* [Work request] Copy each line below in which the word "computer" occurs.

━━━

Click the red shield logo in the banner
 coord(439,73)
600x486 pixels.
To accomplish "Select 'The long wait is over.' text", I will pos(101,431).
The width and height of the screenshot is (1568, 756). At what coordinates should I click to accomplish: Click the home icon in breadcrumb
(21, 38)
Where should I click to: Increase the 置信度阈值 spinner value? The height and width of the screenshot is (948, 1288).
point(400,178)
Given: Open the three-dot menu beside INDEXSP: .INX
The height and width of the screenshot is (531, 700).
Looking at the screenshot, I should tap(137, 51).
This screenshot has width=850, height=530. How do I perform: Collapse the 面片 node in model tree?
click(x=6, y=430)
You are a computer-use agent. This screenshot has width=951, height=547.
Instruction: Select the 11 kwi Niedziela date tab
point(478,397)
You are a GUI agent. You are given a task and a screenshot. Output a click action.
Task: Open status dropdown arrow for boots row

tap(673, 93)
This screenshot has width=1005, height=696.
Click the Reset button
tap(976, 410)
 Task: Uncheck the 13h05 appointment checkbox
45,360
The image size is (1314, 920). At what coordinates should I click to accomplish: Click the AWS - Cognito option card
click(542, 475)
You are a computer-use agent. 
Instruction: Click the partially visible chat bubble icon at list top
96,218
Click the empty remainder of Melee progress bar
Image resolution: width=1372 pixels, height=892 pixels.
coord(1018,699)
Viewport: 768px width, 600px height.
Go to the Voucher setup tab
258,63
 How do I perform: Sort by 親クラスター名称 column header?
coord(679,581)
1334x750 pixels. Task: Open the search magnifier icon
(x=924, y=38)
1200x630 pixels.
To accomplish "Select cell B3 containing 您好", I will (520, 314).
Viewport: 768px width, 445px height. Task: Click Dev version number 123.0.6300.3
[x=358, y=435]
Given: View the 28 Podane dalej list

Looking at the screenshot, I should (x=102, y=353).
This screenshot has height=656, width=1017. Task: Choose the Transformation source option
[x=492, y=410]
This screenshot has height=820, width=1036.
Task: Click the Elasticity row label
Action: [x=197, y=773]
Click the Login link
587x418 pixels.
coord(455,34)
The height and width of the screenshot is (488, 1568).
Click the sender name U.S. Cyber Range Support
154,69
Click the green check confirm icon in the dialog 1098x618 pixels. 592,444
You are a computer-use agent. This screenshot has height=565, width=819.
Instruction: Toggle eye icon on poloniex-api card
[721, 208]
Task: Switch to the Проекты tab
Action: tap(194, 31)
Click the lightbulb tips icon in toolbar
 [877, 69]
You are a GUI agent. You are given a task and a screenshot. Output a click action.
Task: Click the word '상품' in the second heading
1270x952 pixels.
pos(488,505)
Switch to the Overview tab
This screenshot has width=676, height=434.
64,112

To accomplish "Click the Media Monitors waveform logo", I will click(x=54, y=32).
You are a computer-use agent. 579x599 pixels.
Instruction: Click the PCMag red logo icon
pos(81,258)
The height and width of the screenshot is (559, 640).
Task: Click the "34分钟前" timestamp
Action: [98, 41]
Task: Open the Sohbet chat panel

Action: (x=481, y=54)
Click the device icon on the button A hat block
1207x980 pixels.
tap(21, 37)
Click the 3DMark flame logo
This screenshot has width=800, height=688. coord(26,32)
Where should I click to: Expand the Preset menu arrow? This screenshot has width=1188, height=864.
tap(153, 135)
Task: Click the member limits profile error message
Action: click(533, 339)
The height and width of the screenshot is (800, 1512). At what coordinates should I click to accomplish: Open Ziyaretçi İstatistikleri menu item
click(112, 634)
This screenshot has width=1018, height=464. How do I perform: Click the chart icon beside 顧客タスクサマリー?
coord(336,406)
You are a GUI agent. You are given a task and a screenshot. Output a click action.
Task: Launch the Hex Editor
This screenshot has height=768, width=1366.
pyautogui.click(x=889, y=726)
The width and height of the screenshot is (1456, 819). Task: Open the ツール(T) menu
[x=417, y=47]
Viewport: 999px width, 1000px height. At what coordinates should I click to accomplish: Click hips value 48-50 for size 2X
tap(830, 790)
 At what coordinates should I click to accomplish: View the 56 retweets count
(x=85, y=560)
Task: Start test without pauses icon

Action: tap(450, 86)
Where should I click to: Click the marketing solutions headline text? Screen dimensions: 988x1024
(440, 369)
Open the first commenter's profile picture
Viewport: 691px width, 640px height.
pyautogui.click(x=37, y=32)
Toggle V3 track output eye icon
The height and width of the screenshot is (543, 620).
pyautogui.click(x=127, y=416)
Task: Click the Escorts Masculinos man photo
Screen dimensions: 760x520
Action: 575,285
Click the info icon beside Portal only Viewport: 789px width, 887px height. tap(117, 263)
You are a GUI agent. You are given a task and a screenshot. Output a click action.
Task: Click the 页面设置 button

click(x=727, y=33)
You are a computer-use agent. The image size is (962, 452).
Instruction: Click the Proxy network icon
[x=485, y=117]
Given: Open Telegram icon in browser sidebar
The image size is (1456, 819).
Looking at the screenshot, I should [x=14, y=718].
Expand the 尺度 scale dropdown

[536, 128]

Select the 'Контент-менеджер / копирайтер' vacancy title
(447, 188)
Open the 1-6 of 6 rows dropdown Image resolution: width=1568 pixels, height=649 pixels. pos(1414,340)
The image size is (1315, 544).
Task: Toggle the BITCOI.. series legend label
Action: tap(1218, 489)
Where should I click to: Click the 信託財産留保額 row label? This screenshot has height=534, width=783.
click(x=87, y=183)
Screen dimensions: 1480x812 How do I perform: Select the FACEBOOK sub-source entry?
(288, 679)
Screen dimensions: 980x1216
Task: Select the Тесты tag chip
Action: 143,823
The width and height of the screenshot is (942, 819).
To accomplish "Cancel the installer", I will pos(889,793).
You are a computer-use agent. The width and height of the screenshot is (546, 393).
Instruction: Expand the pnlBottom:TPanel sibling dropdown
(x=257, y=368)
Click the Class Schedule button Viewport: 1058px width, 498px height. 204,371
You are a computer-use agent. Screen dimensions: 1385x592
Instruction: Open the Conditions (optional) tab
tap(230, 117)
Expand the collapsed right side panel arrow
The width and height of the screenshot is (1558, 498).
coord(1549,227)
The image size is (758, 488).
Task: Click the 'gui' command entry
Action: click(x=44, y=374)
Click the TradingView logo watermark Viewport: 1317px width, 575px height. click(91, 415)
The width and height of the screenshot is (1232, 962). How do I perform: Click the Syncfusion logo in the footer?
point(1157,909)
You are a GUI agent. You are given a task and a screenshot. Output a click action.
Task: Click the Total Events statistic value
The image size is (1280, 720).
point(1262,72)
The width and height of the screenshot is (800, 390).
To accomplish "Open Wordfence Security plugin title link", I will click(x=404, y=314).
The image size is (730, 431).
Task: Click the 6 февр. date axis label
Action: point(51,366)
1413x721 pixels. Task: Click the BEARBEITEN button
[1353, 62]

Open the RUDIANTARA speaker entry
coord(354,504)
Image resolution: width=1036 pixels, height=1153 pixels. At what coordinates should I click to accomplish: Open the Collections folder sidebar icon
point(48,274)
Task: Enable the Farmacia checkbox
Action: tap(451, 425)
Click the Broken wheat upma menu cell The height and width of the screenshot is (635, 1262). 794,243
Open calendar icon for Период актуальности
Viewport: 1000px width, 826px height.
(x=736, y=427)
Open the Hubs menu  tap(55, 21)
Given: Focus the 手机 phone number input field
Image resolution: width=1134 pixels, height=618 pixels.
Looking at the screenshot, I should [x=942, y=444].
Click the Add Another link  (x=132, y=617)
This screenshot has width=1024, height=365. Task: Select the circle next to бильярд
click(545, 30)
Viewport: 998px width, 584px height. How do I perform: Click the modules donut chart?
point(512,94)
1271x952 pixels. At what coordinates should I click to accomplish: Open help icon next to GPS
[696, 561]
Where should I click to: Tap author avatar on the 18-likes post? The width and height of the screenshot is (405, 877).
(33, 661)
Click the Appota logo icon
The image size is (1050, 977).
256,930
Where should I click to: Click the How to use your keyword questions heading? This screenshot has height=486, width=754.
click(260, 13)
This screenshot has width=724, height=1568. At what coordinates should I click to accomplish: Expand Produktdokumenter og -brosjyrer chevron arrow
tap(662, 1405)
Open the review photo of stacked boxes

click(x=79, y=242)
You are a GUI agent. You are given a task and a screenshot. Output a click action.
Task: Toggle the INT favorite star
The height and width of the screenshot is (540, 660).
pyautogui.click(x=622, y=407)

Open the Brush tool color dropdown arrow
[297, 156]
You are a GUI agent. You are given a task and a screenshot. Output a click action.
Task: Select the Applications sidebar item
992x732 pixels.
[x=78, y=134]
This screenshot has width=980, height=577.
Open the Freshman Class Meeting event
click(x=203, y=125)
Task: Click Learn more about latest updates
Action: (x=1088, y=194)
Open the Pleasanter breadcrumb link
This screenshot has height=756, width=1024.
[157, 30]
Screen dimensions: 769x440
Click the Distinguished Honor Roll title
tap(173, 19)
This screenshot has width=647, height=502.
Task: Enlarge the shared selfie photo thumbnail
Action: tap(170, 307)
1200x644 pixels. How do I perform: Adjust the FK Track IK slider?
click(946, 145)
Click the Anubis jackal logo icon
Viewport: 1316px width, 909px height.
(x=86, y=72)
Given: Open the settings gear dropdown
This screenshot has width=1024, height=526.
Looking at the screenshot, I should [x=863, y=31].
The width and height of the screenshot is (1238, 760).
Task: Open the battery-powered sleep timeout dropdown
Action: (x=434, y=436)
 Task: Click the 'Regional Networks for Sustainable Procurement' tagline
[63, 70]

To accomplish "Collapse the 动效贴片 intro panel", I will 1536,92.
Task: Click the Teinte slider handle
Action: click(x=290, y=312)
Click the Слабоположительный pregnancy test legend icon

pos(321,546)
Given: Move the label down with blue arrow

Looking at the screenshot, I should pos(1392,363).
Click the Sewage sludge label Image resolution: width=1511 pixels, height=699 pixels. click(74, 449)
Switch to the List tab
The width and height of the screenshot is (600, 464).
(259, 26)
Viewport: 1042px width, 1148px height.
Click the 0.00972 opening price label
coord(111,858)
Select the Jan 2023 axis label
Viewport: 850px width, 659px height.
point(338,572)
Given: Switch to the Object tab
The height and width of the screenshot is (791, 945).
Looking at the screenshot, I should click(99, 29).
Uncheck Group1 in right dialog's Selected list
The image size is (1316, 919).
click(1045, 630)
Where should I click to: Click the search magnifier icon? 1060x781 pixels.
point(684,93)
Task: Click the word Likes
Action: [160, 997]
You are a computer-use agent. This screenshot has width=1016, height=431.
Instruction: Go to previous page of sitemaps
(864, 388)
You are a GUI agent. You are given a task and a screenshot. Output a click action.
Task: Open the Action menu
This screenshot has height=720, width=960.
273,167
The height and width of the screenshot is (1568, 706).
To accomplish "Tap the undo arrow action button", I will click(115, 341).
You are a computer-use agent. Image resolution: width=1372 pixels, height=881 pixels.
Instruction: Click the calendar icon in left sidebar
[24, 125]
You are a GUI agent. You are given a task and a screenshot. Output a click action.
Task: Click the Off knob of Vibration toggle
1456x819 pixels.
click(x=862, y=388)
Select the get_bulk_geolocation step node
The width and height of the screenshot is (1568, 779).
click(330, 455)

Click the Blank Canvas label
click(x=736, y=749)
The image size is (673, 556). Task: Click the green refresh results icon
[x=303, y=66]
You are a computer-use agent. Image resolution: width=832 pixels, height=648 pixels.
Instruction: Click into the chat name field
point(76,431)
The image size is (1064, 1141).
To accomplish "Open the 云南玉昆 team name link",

━━━

* [Answer to the problem]
You are a computer-use agent. This screenshot has width=951, height=547.
You are a computer-use agent. 
You are a computer-use agent. This screenshot has height=565, width=819.
You are a computer-use agent. 579x599 pixels.
You are a computer-use agent. The image size is (962, 452).
You are a computer-use agent. The width and height of the screenshot is (546, 393).
You are a computer-use agent. Screen dimensions: 1385x592
You are a computer-use agent. This screenshot has width=1016, height=431.
You are a computer-use agent. Image resolution: width=1372 pixels, height=881 pixels.
You are a computer-use agent. Image resolution: width=832 pixels, height=648 pixels.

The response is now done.